Among the entries below, find the lines with the word "海南建省初期报纸创刊号汇展" and return them.

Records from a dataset
□ □ □
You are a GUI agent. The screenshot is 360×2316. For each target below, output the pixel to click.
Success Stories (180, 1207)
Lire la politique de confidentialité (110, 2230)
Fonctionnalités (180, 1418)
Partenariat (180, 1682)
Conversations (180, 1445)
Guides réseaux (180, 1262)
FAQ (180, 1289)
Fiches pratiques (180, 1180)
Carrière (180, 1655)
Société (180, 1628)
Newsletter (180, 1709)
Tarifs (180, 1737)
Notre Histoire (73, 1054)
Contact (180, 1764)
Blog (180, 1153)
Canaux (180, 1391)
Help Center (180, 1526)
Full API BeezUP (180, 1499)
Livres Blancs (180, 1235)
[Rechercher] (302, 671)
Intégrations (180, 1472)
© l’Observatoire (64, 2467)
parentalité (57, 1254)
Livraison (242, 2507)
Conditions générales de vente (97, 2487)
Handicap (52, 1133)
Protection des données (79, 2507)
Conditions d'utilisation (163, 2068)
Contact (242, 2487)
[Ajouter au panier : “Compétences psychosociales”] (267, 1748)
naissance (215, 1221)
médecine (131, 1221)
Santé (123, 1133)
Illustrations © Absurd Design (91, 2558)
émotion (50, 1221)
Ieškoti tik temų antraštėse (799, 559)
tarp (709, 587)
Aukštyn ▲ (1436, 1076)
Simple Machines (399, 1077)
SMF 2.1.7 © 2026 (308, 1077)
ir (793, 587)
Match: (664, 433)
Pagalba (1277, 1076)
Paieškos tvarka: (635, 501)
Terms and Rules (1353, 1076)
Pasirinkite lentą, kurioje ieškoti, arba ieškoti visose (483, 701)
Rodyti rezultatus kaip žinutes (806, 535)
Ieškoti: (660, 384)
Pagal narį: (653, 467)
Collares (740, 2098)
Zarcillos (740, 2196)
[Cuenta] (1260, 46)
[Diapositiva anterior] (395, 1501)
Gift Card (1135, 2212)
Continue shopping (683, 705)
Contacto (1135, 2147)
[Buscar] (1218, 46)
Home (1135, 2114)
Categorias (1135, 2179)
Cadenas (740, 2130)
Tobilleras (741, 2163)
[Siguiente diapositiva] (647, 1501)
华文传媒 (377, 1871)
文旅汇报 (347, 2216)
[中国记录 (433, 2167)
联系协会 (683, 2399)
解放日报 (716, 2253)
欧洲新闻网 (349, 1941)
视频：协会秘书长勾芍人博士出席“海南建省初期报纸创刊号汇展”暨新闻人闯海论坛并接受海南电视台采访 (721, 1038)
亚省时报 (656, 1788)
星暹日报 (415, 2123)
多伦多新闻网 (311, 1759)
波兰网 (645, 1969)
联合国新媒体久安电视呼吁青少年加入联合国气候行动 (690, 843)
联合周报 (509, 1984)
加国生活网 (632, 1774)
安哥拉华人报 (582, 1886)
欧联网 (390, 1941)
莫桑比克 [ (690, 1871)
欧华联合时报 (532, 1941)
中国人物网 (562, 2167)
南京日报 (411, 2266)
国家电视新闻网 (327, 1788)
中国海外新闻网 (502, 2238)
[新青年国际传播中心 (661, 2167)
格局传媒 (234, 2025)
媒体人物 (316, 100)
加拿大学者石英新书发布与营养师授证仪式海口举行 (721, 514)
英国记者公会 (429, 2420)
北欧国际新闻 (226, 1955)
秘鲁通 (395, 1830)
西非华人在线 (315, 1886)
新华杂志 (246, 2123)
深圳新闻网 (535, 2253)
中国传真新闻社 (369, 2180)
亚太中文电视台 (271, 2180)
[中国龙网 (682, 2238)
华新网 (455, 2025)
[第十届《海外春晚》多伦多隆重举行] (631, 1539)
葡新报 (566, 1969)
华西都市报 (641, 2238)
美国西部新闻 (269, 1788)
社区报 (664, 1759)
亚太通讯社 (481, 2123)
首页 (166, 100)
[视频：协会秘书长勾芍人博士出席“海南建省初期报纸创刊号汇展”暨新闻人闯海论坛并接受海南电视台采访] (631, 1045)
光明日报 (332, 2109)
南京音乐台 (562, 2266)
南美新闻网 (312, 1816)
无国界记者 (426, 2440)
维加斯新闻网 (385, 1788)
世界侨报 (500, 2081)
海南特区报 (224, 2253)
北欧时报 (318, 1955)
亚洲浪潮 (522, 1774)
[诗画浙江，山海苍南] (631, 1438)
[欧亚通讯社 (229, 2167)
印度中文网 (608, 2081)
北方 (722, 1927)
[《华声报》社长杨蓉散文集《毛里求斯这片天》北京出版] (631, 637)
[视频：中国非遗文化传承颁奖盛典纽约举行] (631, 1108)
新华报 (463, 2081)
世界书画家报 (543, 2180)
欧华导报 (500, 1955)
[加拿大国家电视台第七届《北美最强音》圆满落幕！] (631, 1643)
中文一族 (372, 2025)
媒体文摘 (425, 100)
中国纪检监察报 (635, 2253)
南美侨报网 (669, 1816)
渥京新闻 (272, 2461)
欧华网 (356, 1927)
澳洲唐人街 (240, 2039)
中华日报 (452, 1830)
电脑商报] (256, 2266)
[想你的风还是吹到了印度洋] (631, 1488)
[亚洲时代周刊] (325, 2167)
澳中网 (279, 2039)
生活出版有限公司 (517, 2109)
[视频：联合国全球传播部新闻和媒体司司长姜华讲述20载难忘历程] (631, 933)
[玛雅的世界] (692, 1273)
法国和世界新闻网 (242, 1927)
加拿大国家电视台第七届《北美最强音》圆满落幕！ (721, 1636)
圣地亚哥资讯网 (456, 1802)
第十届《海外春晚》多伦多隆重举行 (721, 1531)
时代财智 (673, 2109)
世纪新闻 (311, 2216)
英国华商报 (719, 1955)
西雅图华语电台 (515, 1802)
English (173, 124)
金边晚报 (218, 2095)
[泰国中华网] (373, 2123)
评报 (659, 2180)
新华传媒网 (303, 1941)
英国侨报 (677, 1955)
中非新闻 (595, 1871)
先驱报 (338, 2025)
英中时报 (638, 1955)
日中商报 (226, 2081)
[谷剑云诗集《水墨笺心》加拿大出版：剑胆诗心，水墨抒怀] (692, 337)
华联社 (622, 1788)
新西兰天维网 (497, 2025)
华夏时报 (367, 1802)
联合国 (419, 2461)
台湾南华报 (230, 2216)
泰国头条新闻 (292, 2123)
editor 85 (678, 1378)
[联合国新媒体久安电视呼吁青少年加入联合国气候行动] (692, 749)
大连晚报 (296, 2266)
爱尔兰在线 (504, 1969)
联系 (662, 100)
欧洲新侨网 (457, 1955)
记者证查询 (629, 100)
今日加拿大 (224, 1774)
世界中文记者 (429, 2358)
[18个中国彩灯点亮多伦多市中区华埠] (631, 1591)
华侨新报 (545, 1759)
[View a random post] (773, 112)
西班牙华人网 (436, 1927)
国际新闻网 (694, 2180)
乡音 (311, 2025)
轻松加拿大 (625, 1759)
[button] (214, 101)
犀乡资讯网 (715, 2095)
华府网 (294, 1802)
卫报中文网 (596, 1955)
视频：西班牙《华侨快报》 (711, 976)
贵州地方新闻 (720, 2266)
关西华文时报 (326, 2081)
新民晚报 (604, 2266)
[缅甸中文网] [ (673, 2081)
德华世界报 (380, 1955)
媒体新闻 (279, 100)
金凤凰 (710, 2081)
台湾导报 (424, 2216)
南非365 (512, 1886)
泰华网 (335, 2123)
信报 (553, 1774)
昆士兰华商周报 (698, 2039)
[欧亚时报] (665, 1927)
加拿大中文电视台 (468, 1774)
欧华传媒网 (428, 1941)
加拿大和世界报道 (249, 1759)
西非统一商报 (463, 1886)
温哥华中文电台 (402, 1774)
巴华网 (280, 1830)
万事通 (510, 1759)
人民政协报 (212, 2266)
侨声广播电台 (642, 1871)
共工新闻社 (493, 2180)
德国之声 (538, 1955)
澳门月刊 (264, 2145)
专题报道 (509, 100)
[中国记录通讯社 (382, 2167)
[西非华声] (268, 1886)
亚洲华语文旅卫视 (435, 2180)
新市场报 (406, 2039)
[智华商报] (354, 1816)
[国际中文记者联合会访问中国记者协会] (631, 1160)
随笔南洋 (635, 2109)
□ □ □
**YOUR SOLUTION**
视频：协会秘书长勾芍人博士出席“海南建省初期报纸创刊号汇展”暨新闻人闯海论坛并接受海南电视台采访 (721, 1038)
[视频：协会秘书长勾芍人博士出席“海南建省初期报纸创刊号汇展”暨新闻人闯海论坛并接受海南电视台采访] (631, 1045)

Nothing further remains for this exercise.